**Input:**
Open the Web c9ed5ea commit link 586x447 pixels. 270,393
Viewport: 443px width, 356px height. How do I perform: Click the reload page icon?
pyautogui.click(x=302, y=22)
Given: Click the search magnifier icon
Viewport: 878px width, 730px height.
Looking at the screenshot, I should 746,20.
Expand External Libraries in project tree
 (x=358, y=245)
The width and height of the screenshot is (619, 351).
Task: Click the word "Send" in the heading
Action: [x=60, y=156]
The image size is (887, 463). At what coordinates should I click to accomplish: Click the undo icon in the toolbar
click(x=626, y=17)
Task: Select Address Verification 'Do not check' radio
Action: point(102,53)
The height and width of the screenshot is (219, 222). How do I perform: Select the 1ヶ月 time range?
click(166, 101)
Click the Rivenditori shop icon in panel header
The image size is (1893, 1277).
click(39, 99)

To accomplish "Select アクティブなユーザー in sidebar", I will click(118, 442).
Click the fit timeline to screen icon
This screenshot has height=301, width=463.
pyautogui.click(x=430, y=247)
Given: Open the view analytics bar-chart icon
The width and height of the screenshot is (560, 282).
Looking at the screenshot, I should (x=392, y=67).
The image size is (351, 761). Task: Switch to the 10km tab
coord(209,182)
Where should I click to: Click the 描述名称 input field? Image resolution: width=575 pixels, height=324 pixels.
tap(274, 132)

**Task requirements:**
In the material, rewrite the lines from the line with "Expand External Libraries in project tree" to the line with "pyautogui.click(x=430, y=247)", changing "toolbar" to "menu bar" and leaving everything else as it is. Give only those lines.

**Task response:**
Expand External Libraries in project tree
 (x=358, y=245)
The width and height of the screenshot is (619, 351).
Task: Click the word "Send" in the heading
Action: [x=60, y=156]
The image size is (887, 463). At what coordinates should I click to accomplish: Click the undo icon in the menu bar
click(x=626, y=17)
Task: Select Address Verification 'Do not check' radio
Action: point(102,53)
The height and width of the screenshot is (219, 222). How do I perform: Select the 1ヶ月 time range?
click(166, 101)
Click the Rivenditori shop icon in panel header
The image size is (1893, 1277).
click(39, 99)

To accomplish "Select アクティブなユーザー in sidebar", I will click(118, 442).
Click the fit timeline to screen icon
This screenshot has height=301, width=463.
pyautogui.click(x=430, y=247)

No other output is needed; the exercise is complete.